CQ WEEKLY
Aug. 6, 2007 – Page 2355

Media: Measuring the Pack

For more than six months, 10 specially trained workers have gathered every weekday in an office on L Street in Washington, D.C. Their job: Read the morning papers, surf the Internet, watch a lot of television and listen to the radio.

They’re not Federal Communications Commission censors. Nor do they work for political parties or special interest groups. Instead, these people are tracking the news reports of the American MSM, the acronym nickname in press circles for the “mainstream media.” They’re trying to provide an empirical basis for understanding coverage patterns and priorities in an era of growing concern over the influence, economics and ethics of the press.

And they’re probably getting a little bored.

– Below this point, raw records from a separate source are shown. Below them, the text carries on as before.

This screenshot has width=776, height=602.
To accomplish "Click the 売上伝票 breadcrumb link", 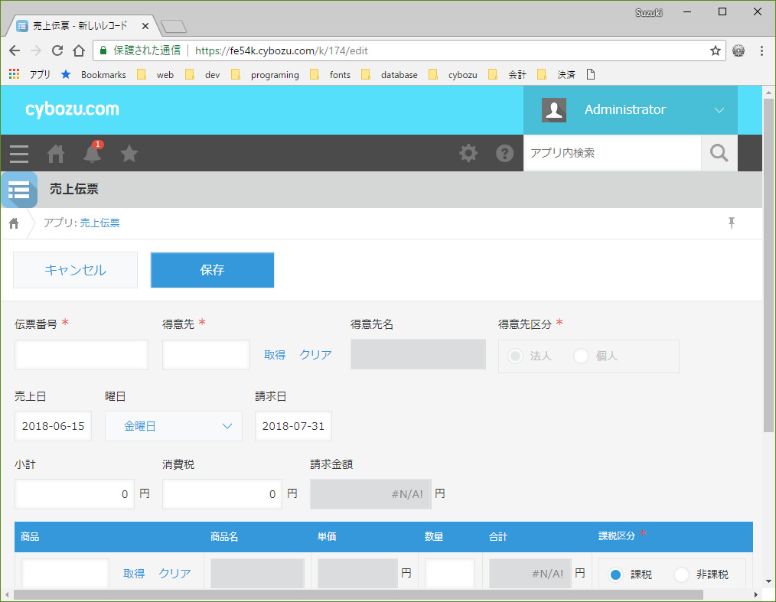I will coord(100,223).
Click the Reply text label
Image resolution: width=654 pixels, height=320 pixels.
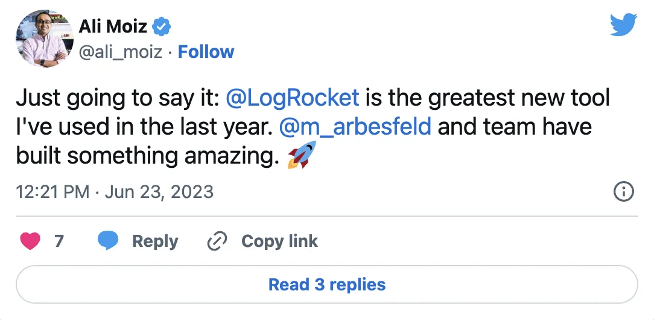pyautogui.click(x=155, y=242)
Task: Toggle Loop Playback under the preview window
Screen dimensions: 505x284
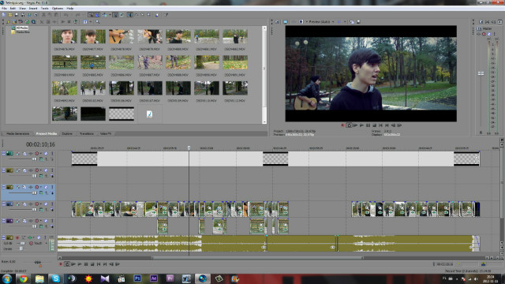Action: point(349,125)
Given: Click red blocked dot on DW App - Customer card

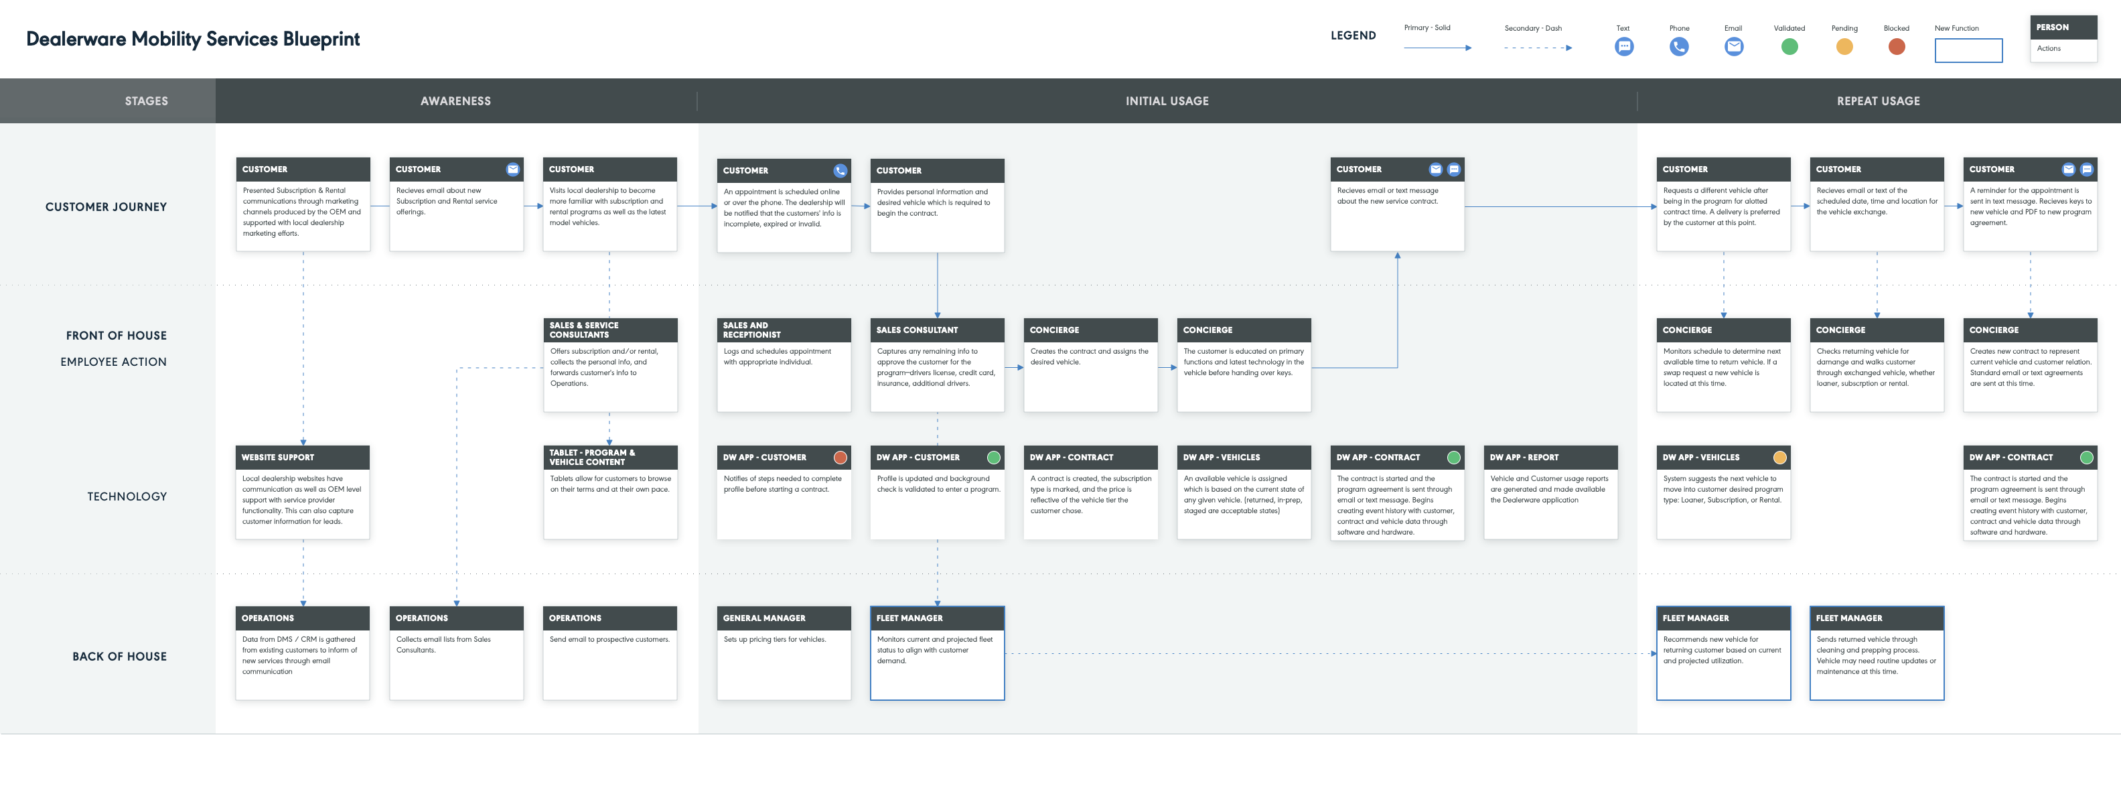Looking at the screenshot, I should coord(840,457).

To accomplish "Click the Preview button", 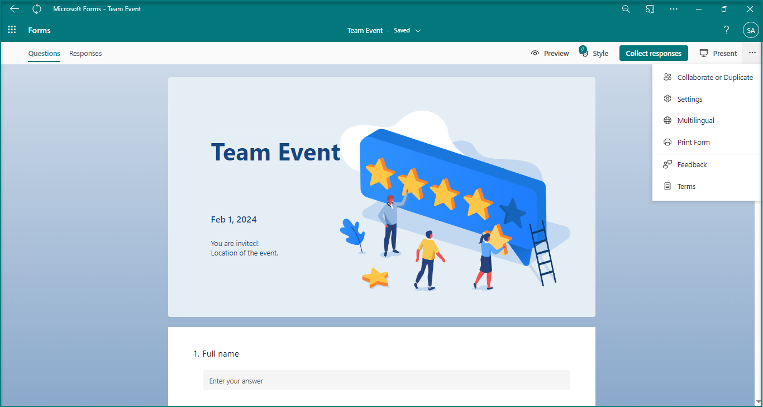I will [x=550, y=54].
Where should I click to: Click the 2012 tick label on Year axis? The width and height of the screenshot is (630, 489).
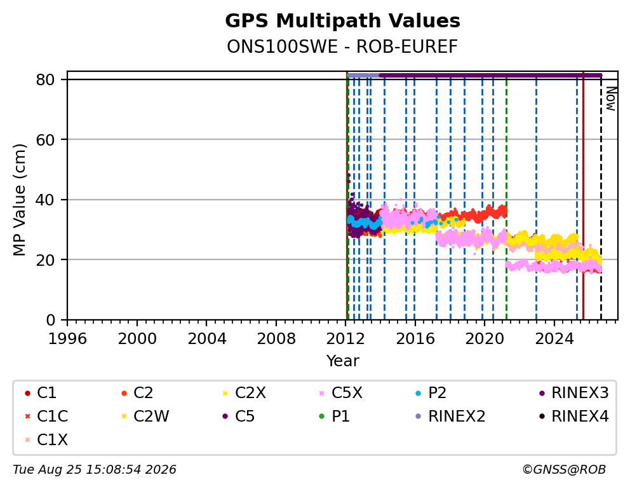point(345,339)
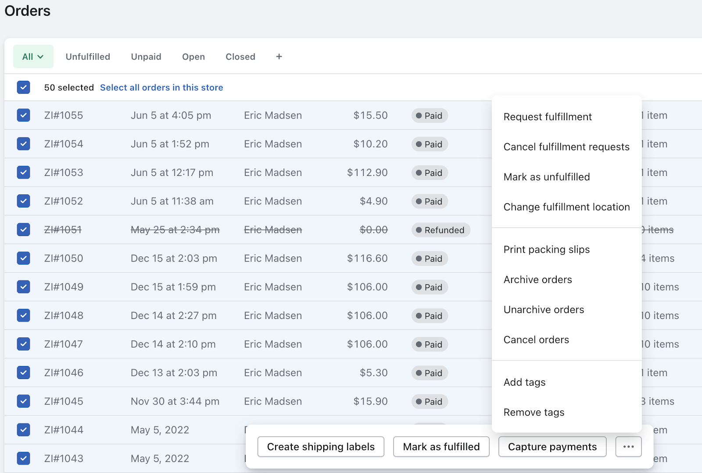This screenshot has width=702, height=473.
Task: Select Mark as unfulfilled menu option
Action: point(547,177)
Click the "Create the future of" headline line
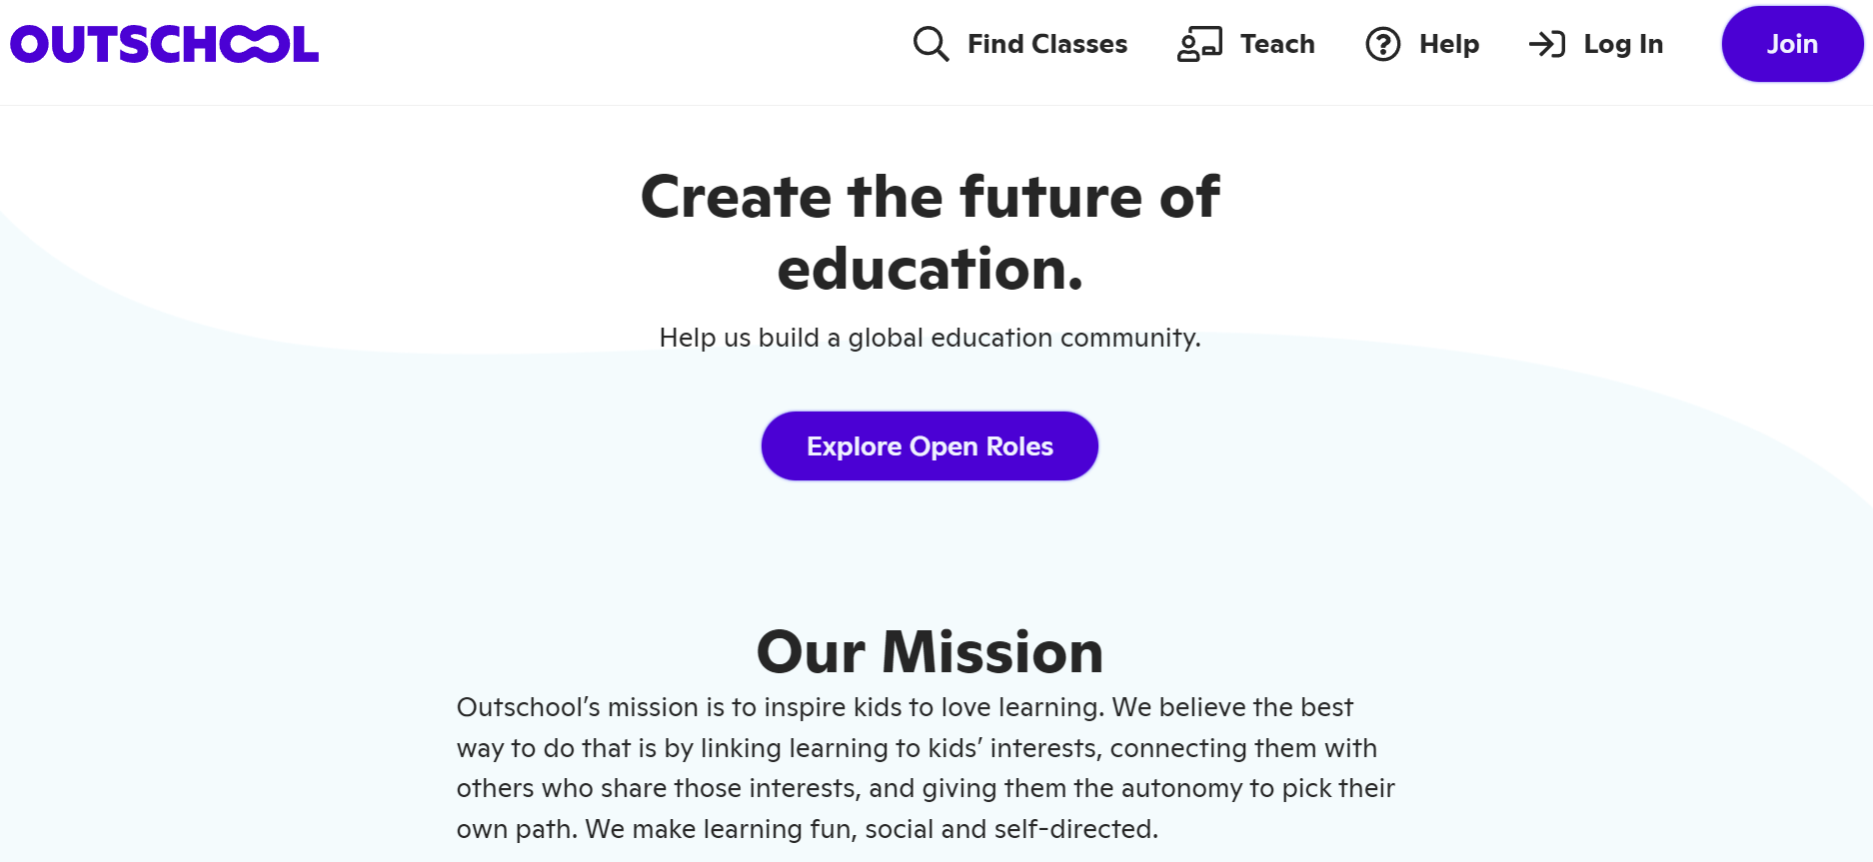The height and width of the screenshot is (862, 1873). click(x=930, y=197)
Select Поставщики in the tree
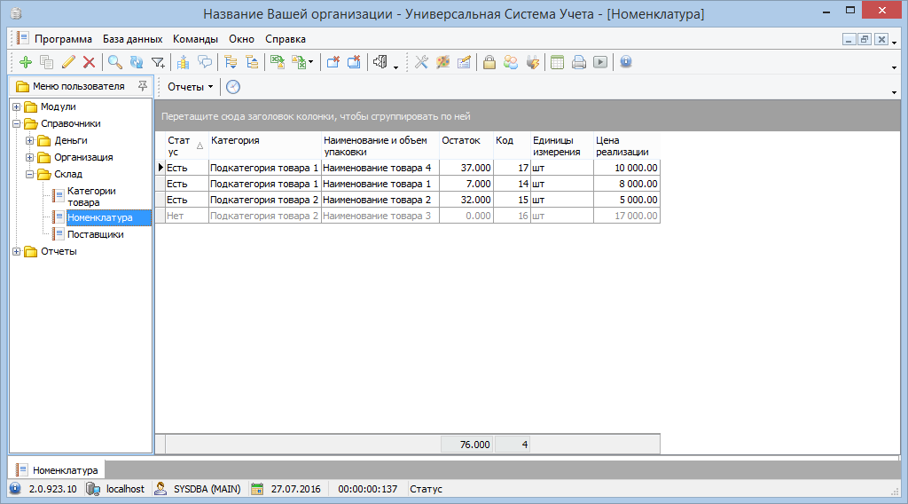 [95, 235]
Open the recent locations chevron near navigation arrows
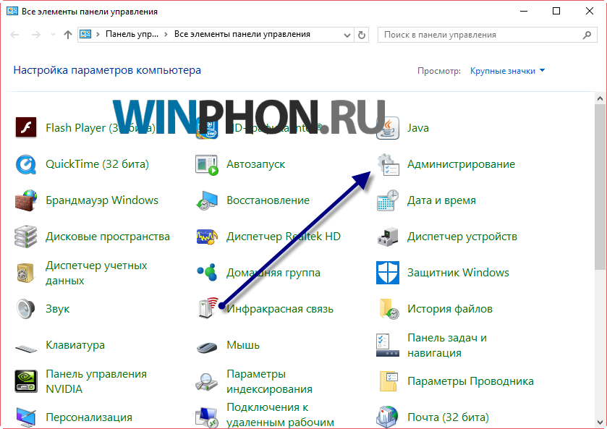607x429 pixels. pos(53,35)
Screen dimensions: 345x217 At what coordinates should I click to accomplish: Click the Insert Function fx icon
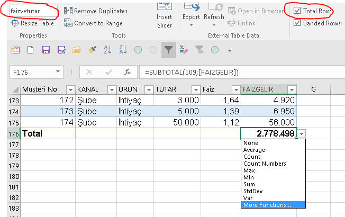[127, 72]
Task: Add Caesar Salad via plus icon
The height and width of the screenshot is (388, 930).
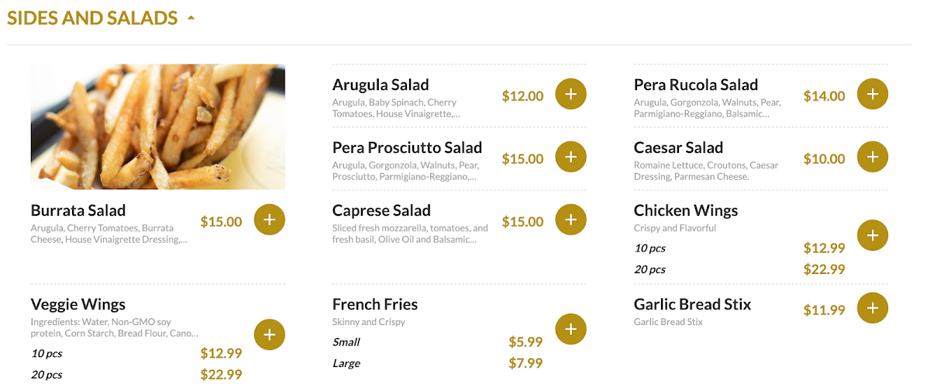Action: pyautogui.click(x=872, y=157)
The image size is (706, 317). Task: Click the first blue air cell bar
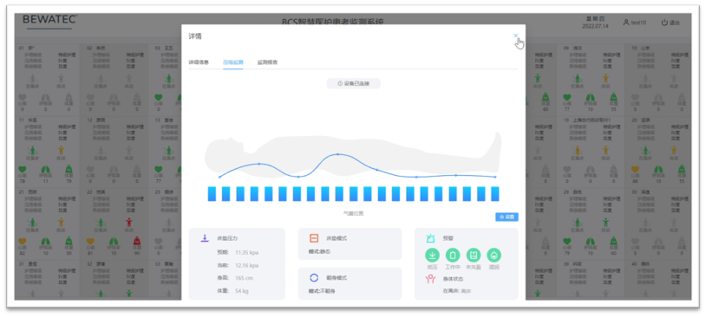coord(212,194)
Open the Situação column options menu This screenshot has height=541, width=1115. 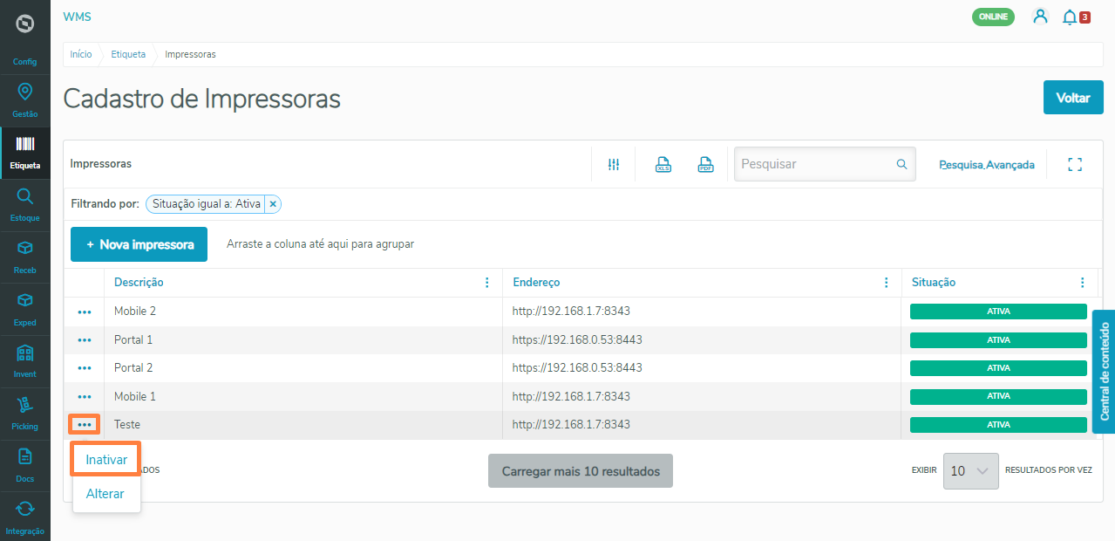1082,282

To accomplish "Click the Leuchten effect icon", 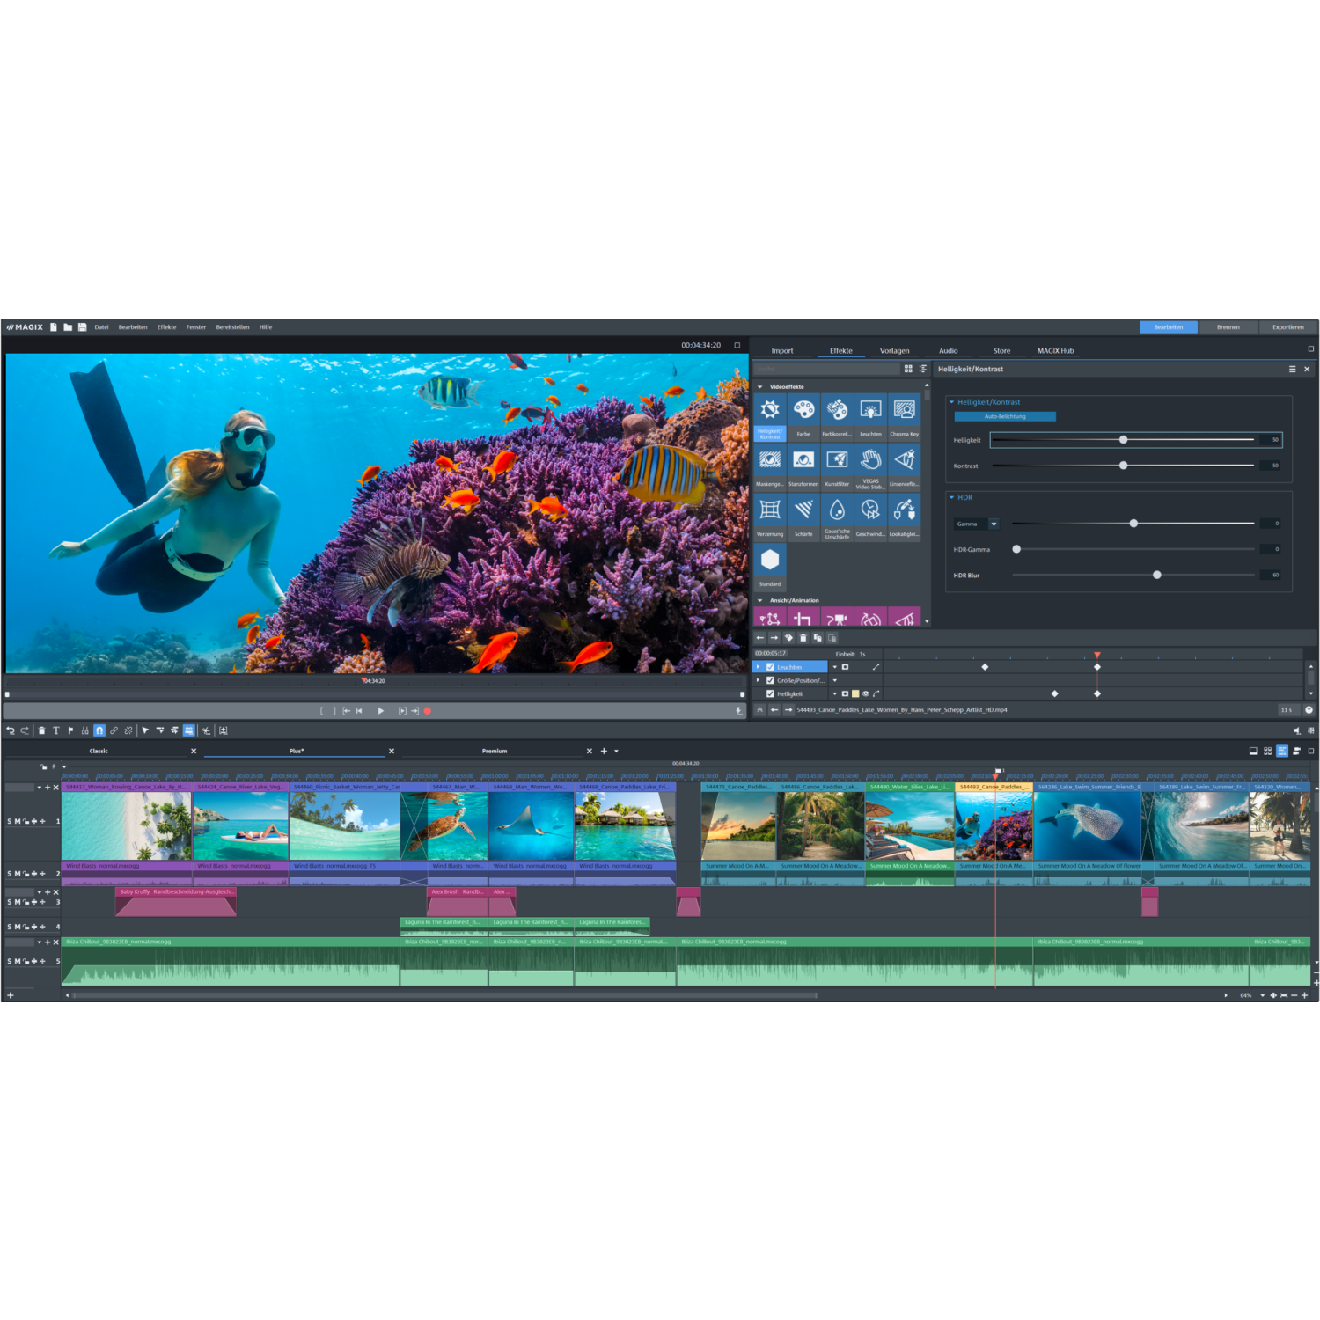I will pos(870,411).
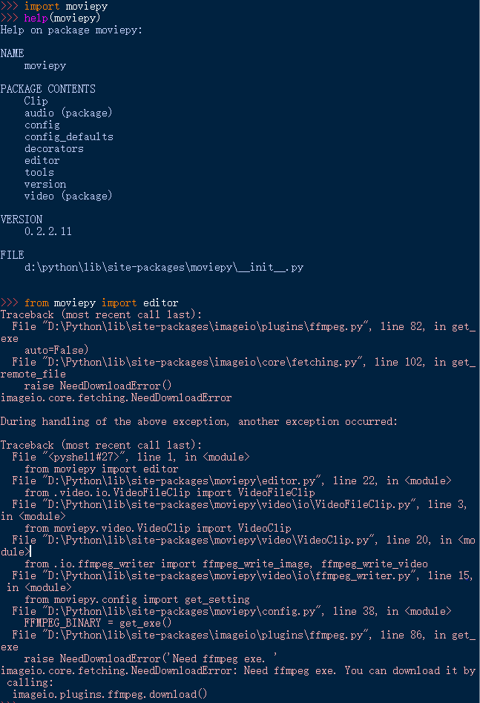The width and height of the screenshot is (480, 703).
Task: Click the PACKAGE CONTENTS heading
Action: (x=48, y=89)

After looking at the data for half a year, the directors of the project — which is being run by the Project for Excellence in Journalism, an endeavor of the Pew Research Center funded by the non-profit Pew Charitable Trusts — are starting to identify some clear trends in Washington coverage. Namely, the MSM tends to cover the same things.

“The story lines that the media follow are fairly narrow,” the director of the project, Tom Rosenstiel, who formerly had the media beat at the Los Angeles Times, said in offering a preview of the initial findings, to be publicly released this week. “If you look at cable news and the morning shows, and to some extent the evening news, there are a handful of stories that tend to dominate.”

This is particularly true of congressional coverage. While the volume of stories touching Capitol Hill has been rising ever since the Democrats took control in January, much of the coverage is the same, Rosenstiel says. “You get beyond the debate over Iraq policy, the attorney general scandal and a few other things, and there really isn’t a lot of coverage of Congress,” he says. “There was coverage of the immigration debate for a few months, to an enormous exclusion of other issues.”

The rest of the congressional domestic agenda, including education, the environment and health care, has taken only about 1 percent of the print and broadcast news holes so far in 2007, the researchers found. That may be partly because of the shrinking Washington bureaus and the dwindling resources in print and network news in general, Rosenstiel speculates; reporters who used to dig for scoops are now being deployed to follow the pack.

Measuring that pack mentality has been the project’s News Coverage Index, in which story topics from 48 general-interest sources — from The New York Times to The Bakersfield Californian, the “CBS Evening News” to “Scarborough Country” — are entered daily into a database. The methodology and software took a year to develop. The group issues its findings weekly, along with analyses of trends and comparisons of coverage in different cross sections of the media.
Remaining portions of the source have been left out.